Take a sequential approach that reflects your business goals when planning for a comprehensive SSE solution pilot:

  1. Review existing security posture, existing policies, network infrastructure and application requirements, authentication technology, traffic-forwarding options, and capacity.
  2. Identify a set of source users/services and a set of destination applications on which to run the pilot.
  3. Enable traffic forwarding for those users, most commonly with a single agent, but creating tunnels from a branch location can also be done; deploy virtual machine(s) in front of the chosen private applications.
  4. Set up user authentication by provisioning Identity Provider integration.
  5. Set up threat and data loss prevention using standard templates, including threat protection, sandbox policies, browser control policies, URL policy, cloud app policy, file type control, and API integration for SaaS and firewall policies.
  6. Set up server discovery for private applications and access policy for those apps. This can be a *.* policy for the purposes of the pilot.
  7. Set up SSL/TLS inspection, advanced policies, and additional capabilities like CBI, DEM, or CSPM.

All of the steps above should be straightforward and achievable by the SSE vendor in a short amount of time (most likely days) and without any major routing or configuration overhauls. While actual full deployment will require further steps, advanced policy settings, dealing with various types of applications and endpoints, and integrations and co-existence with other agents/technologies, the SSE vendor should be able to show the value of the platform through a straightforward yet well-executed pilot.

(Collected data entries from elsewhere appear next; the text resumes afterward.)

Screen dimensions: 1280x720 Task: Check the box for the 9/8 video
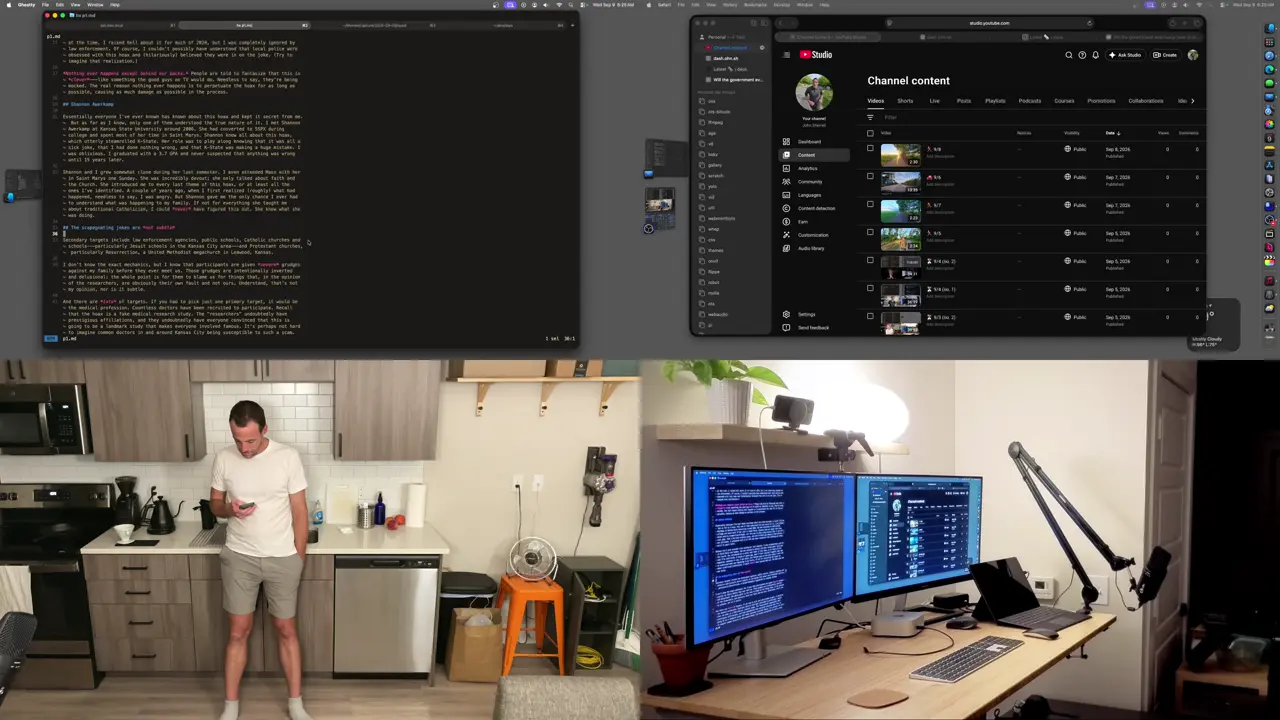tap(870, 149)
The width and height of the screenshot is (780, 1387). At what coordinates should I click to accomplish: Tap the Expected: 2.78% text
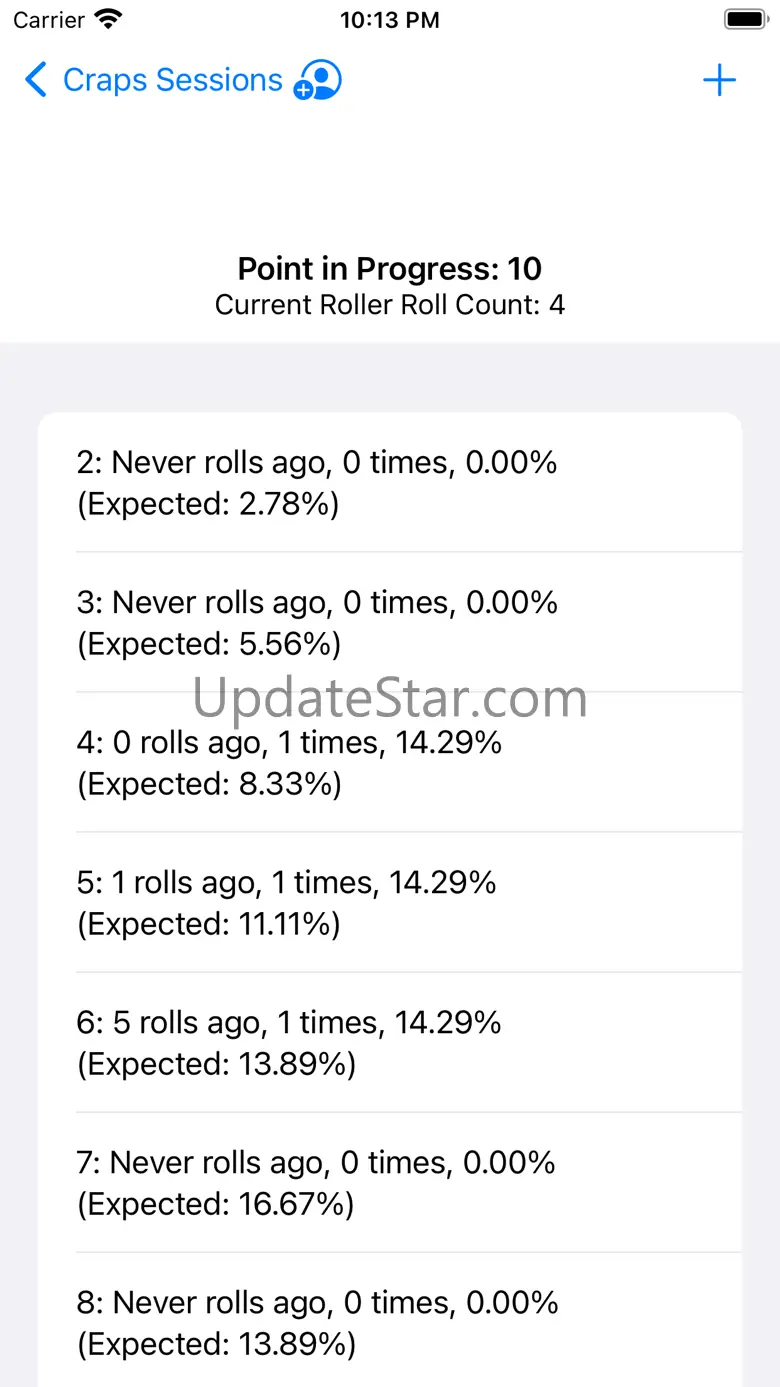(208, 504)
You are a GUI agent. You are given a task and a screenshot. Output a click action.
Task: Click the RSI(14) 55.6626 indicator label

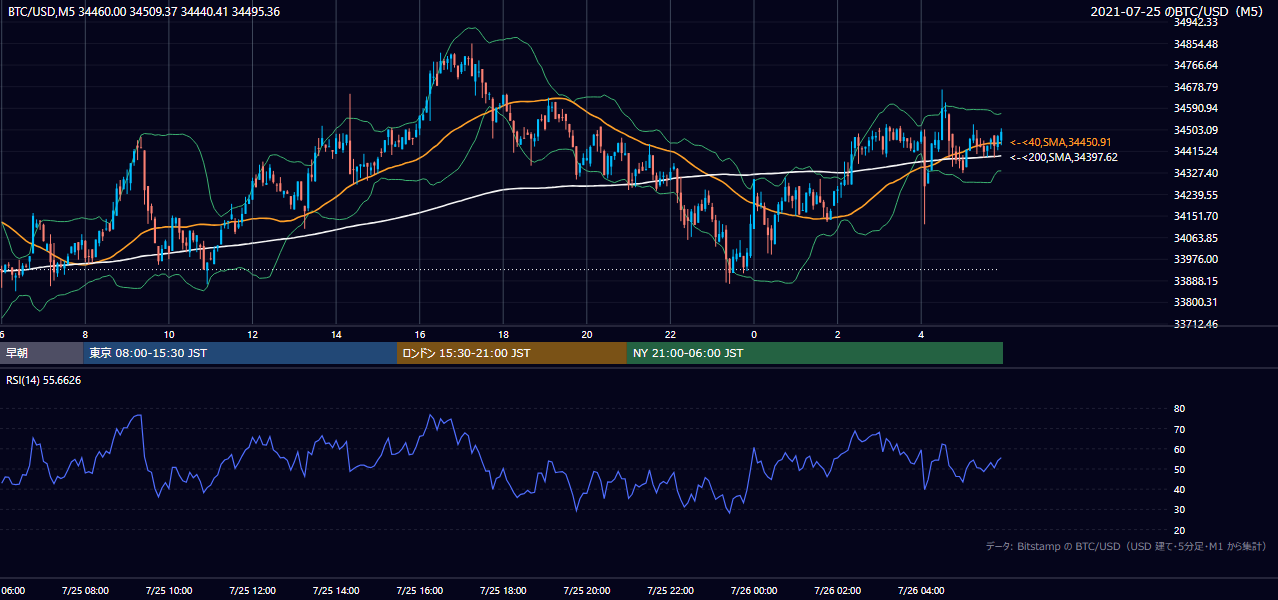coord(44,380)
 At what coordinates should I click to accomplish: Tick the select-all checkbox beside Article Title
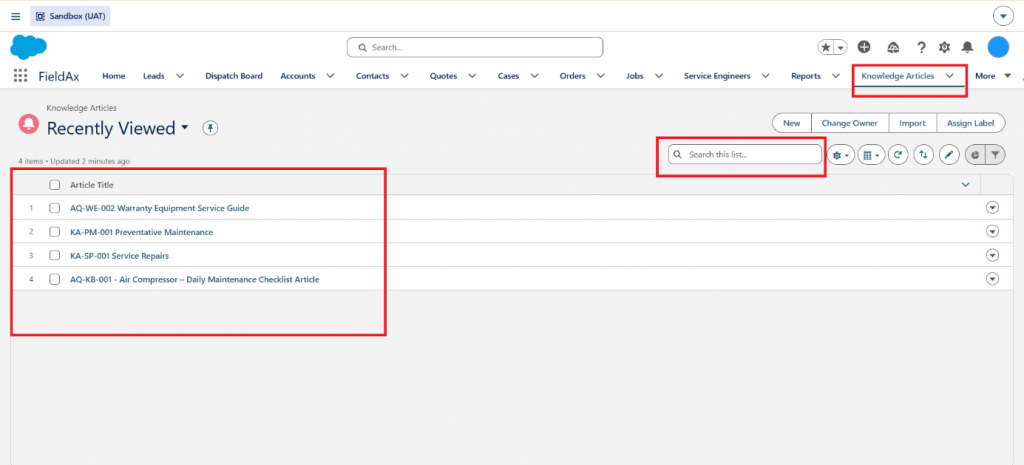[x=55, y=185]
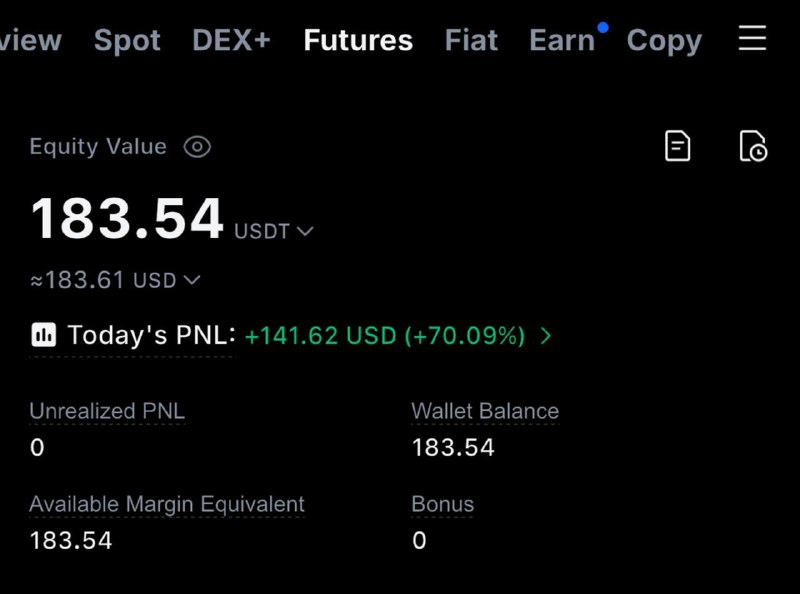The image size is (800, 594).
Task: Switch to the Spot tab
Action: (x=127, y=40)

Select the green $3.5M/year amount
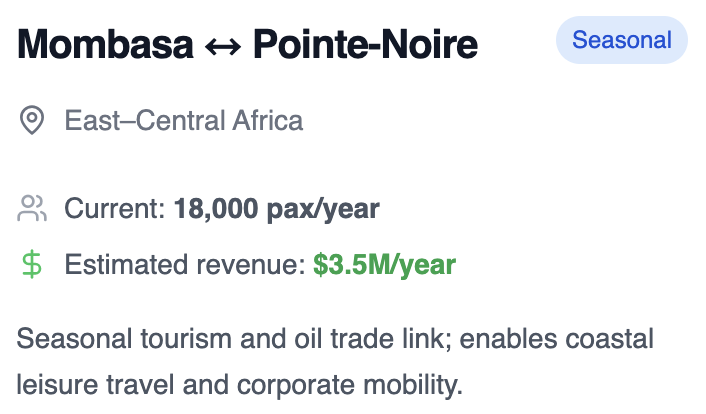[385, 265]
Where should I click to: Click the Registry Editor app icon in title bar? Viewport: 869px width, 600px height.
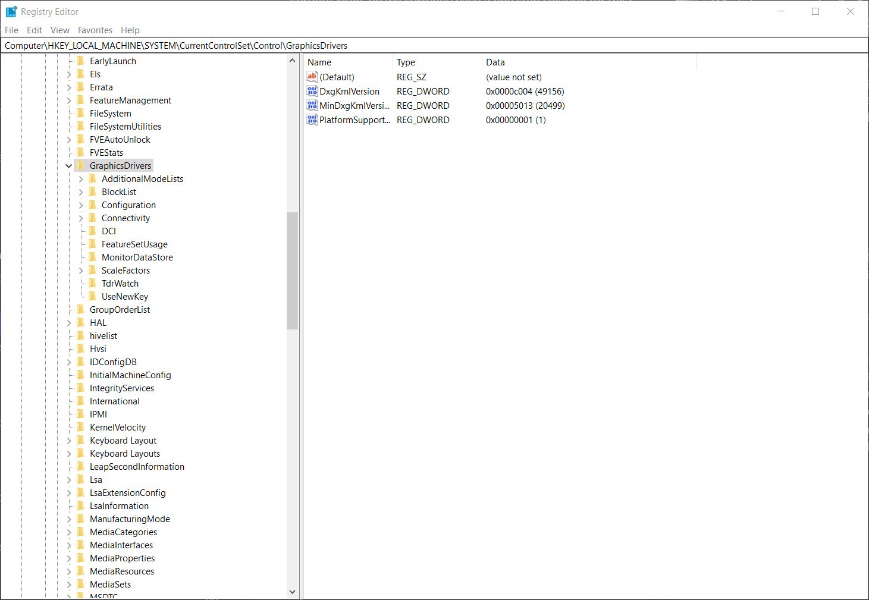[x=11, y=11]
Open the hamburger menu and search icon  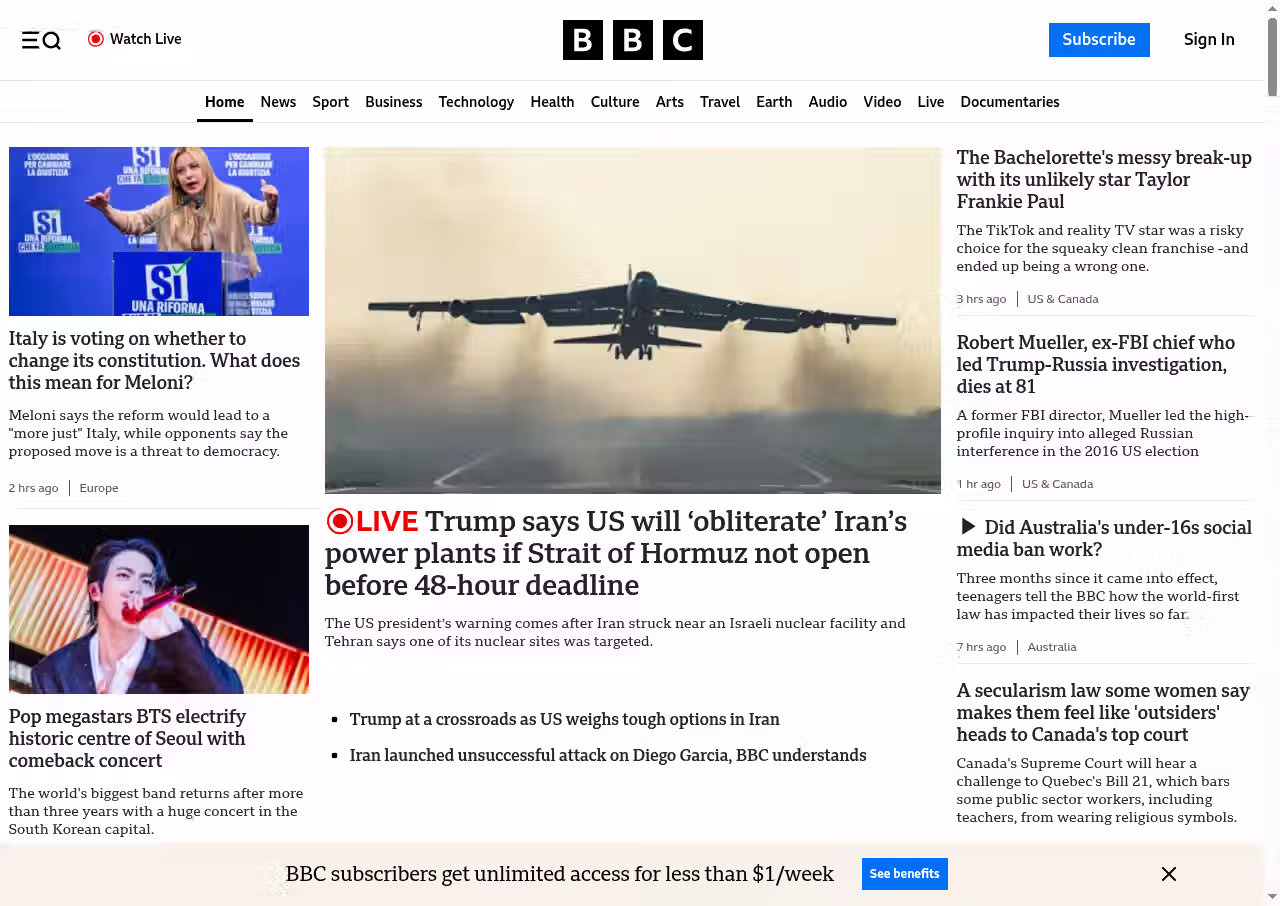[41, 40]
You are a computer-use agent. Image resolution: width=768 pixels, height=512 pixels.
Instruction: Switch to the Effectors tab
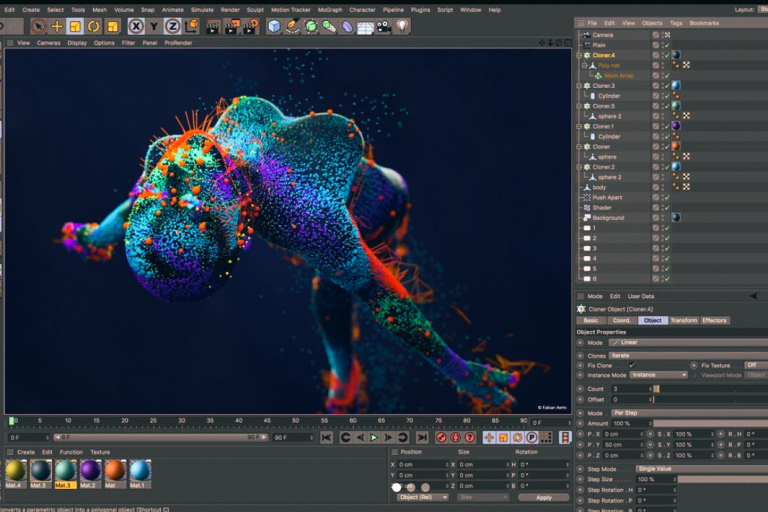tap(714, 320)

During the pilot, the SSE vendor must be able to prove the following, aligning with the six previous practices detailed in this document:

Global cloud infrastructure with minimal latency to the end user that operates with high availability and performance. The vendor should demonstrate their ability to operate this cloud at scale and demonstrate the effect of failover.

Zero trust for every user session, from protecting private applications, public applications, and even work- load-to-workload communications (if the pilot calls for this).

Advanced threat protection and advanced DLP by peering into encrypted traffic. Certificate management may require some additional steps in the pilot, but proving the vendor’s ability to do SSL/TLS inspection with minimal latency added is an excellent way to differentiate one SSE vendor from another.

Flexible deployment options. While this may not be part of the pilot, the SSE vendor must provide a plan to protect all users, regardless of location or application. It may require an understanding of deploying private service edges or CBI for contractors. The key point to verify is that the SSE vendor can meet the requirements of a distributed workforce and applications with their deployment models.

Optimal user experience. This metric ranges from ease of use (how does the end user interface with their agent, for example), to the general user experience of accessing both public and private applications over their SSE platform. The vendor should be able to measure and diagnose a broad set of end-user performance issues (Wi-Fi, ISP, CPU, etc.). This ability to measure/diagnose should be built directly into the SSE platform without the need to deploy any new agents.

Third-party vendor integration. While this also may not be part of the pilot, the vendor must supply methods to integrate log data into an external SIEM tool or integration with an EDR tool in place. The SSE vendor should analyze the tool ecosystem in place and provide recommendations to integrate once the actual deployment begins.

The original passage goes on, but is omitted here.